The latest chapter in the face-off between the government intelligence apparatus and technology companies emerged last week with reports that the NSA was working, often successfully, to undermine encryption technology. Encryption is a security feature that muddles digital information to the point that it is unintelligible.
News surfaced Friday that when NSA surveillance activity made waves in June, Google accelerated plans to encrypt information flowing among its various data centers, covering up a hole in its security strategy, according to a report by The Washington Post.
Also Friday, Yahoo Inc. released its first “transparency report,” summarizing the number of government requests for user data during the last six months, while breaking down which requests the company fulfilled and denied.

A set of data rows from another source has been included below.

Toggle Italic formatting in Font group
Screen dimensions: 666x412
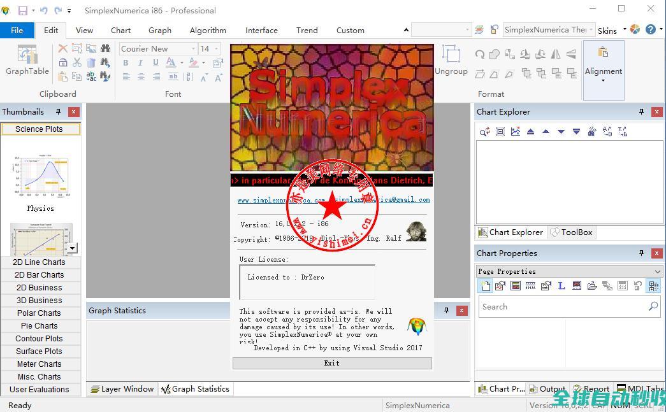click(140, 62)
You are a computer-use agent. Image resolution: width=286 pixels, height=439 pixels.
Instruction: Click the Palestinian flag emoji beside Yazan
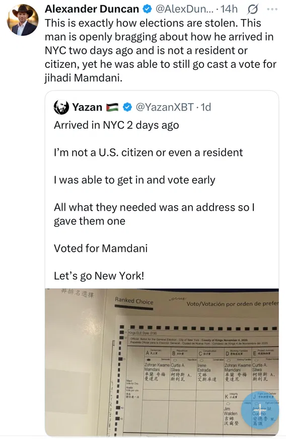112,107
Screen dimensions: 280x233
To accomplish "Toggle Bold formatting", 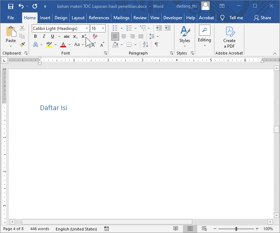I will pyautogui.click(x=35, y=36).
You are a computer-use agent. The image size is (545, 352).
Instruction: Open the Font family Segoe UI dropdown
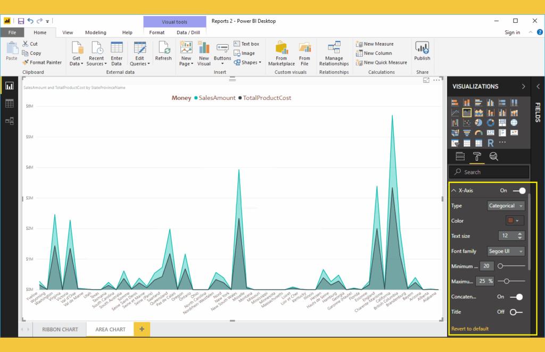pyautogui.click(x=506, y=251)
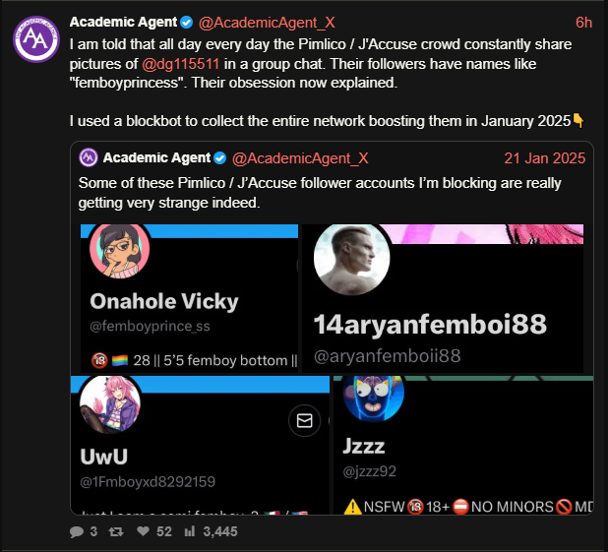
Task: Open the Onahole Vicky profile screenshot
Action: click(x=189, y=298)
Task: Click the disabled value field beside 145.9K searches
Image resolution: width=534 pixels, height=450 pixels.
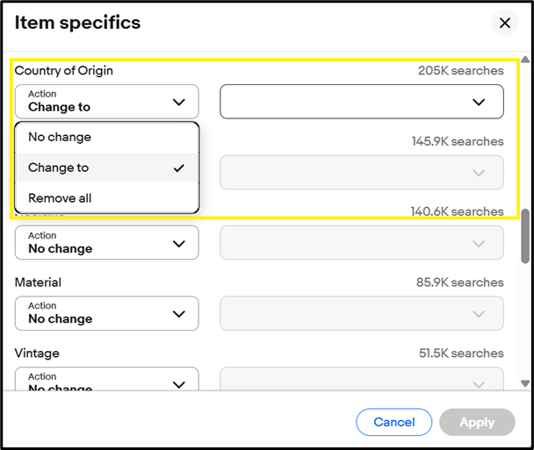Action: point(361,172)
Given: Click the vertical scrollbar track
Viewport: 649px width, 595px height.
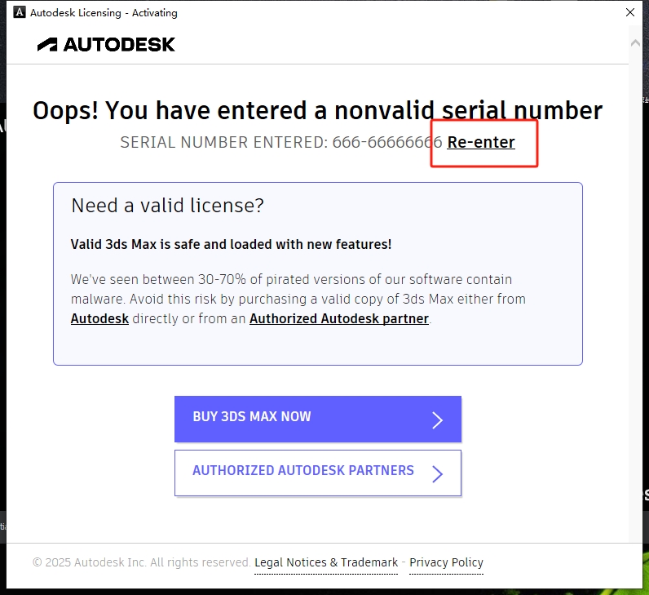Looking at the screenshot, I should [636, 286].
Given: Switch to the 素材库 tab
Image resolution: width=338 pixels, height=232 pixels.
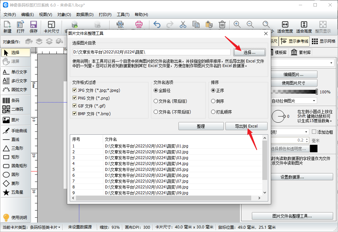Looking at the screenshot, I should click(x=301, y=52).
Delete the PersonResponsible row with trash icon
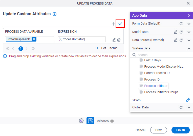193x136 pixels. click(119, 40)
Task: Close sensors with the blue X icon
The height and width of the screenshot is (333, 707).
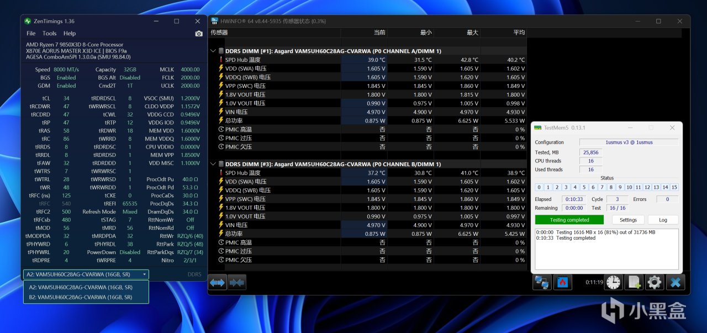Action: tap(675, 282)
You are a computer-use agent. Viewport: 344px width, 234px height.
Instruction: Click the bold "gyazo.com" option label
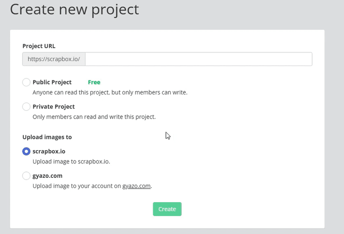coord(47,176)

Google has posted similar transparency reports for years.
Earlier this summer, tech companies had taken other steps in response to revelations about the NSA’s activities.
In June, Google co-founder Larry Page and the company’s top lawyer denied that the company gave the U.S. government access to its servers. Days later, the general counsel for Yahoo denied that the company voluntarily disclosed user information. Microsoft’s legal brass followed suit.

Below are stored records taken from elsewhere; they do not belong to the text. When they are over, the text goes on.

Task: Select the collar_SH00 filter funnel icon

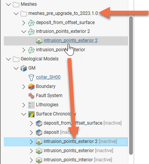Action: (31, 78)
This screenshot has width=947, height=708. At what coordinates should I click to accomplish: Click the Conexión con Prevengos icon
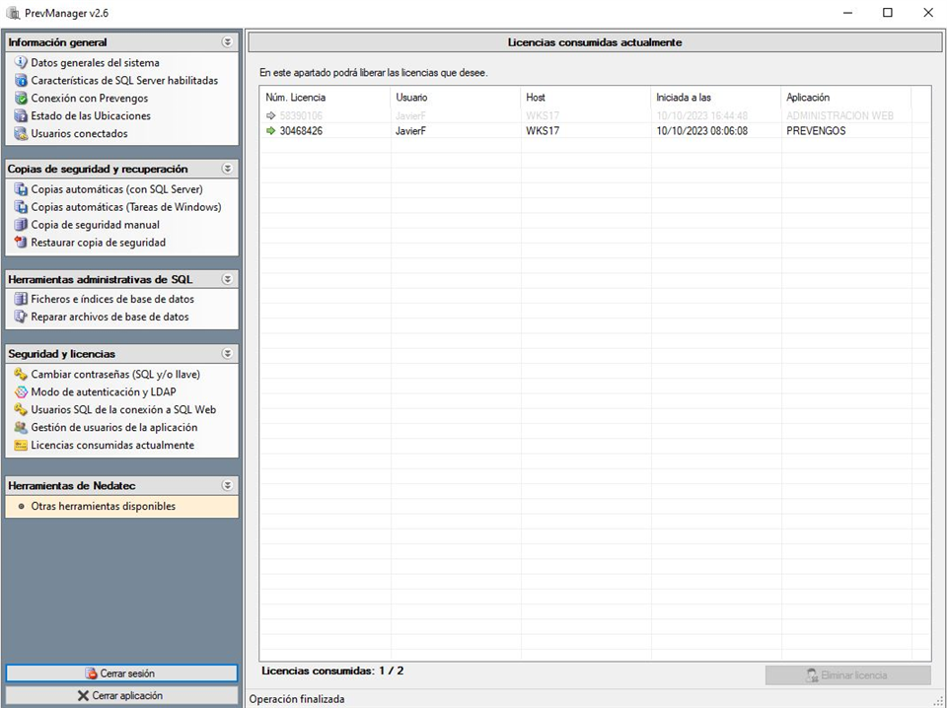pos(21,99)
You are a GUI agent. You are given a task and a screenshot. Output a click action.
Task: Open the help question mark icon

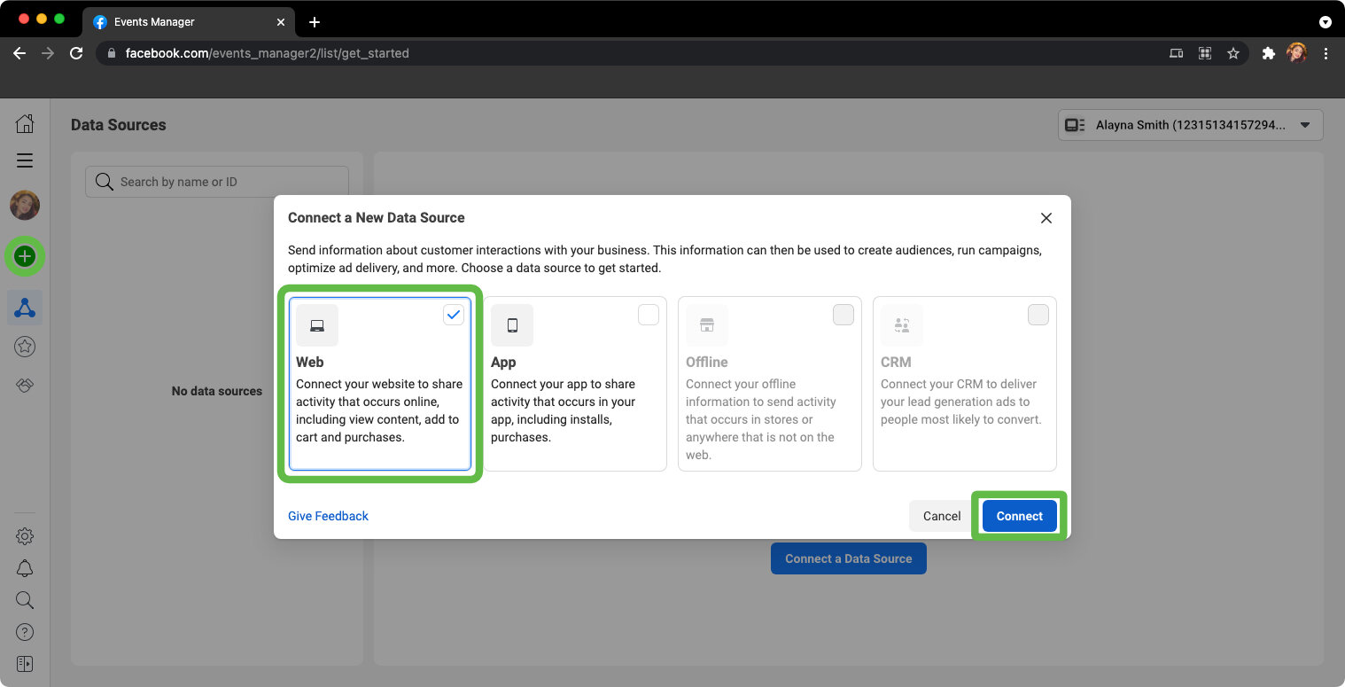pyautogui.click(x=25, y=632)
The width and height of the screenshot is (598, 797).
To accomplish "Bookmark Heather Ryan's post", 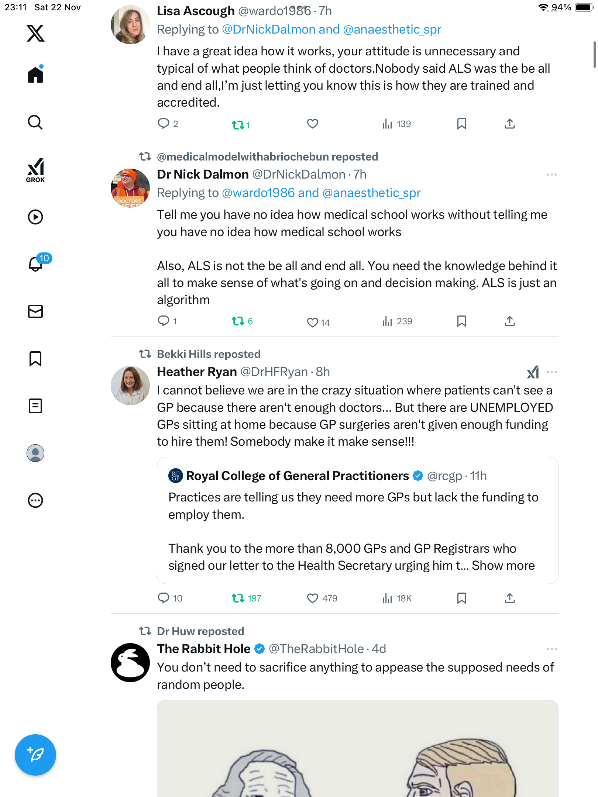I will pos(461,598).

Facebook announced in late July that it had made secure browsing the norm and was gradually rolling out “perfect forward secrecy,” which better protects encrypted data, the company said in a statement.
The latest revelations about the NSA concern a top-secret project named Bullrun.

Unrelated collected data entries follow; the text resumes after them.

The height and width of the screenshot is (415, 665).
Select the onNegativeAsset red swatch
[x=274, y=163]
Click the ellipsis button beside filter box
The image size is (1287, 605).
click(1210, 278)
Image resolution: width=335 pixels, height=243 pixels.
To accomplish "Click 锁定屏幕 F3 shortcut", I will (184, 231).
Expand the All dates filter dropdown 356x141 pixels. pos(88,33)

Through this program, the NSA has decoded a trove of Internet traffic, including banking information and private communication that users believe to be otherwise secure, according to reports by ProPublica, The New York Times and the Guardian newspaper in England using documents leaked by former intelligence contractor Edward Snowden.
According to the reports, the multibillion-dollar project essentially encouraged the development of cryptographic technology with built-in weak points that the agency could exploit later. The government agency can automatically decipher information transmitted on a variety of commercial products using its Key Provisioning Service, an active database of encryption keys, according to the reports.
“These reports, if true, show that the NSA, in its zeal to spy, may be leaving Americans less secure,” Rep. Rush D. Holt, D-N.J., said in a statement. Holt, a physicist, has proposed the Surveillance State Repeal Act, which would ban the type of monitoring disclosed in the leaked documents.
“It’s as though the NSA had secretly copied the keys to your home. Worse, it’s as though the NSA had prohibited manufacturers from even making secure locks — all while assuring the public that of course their belongings were safe,” Holt said.
Tech companies have previously collaborated in government surveillance practices, according to leaked documents. Although the companies remain unidentified, it hasn’t stopped some Silicon Valley giants from trying to absolve themselves of involvement.
Companies have sought to be more transparent by disclosing the number of requests for information made by the government under the Foreign Intelligence Surveillance Act, or FISA. The problem is, federal law prohibits such disclosures.
Google and Microsoft launched a legal battle with the government in June on 1st Amendment grounds, arguing that revealing the number of FISA-related requests was a matter of free speech. Negotiations broke down in late August, according to a blog post by Microsoft’s chief legal officer.
In a separate matter, Yahoo has asked the Foreign Intelligence Surveillance Court to declassify documents from a 2008 case, when the tech giant opposed alleged government efforts to gain user information.